WORK TO BE COMPLETED
Render the material below as a Markdown table with the columns No. and Line, giving each non-blank line its own numbered row. Omit the pictures.

DATA PROVIDED
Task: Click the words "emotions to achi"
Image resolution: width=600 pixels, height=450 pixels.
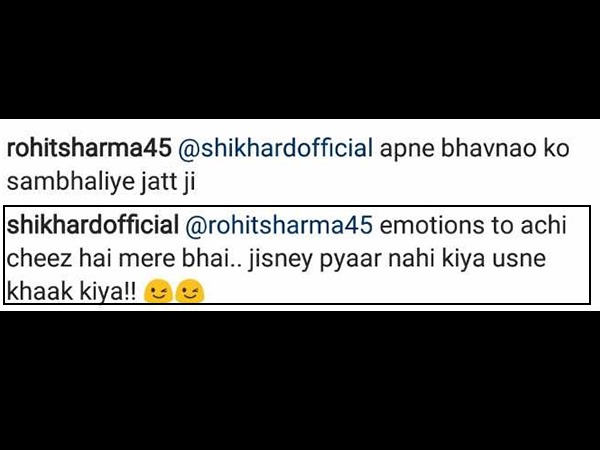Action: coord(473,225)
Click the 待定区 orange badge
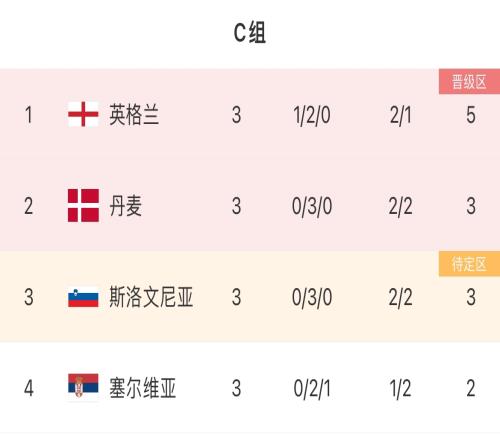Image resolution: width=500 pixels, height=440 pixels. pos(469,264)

EXPECTED OUTPUT
| No. | Line |
|---|---|
| 1 | Task: Click the words "emotions to achi" |
| 2 | Image resolution: width=600 pixels, height=450 pixels. |
| 3 | Action: coord(473,225) |
| 4 | Click the 待定区 orange badge |
| 5 | Image resolution: width=500 pixels, height=440 pixels. pos(469,264) |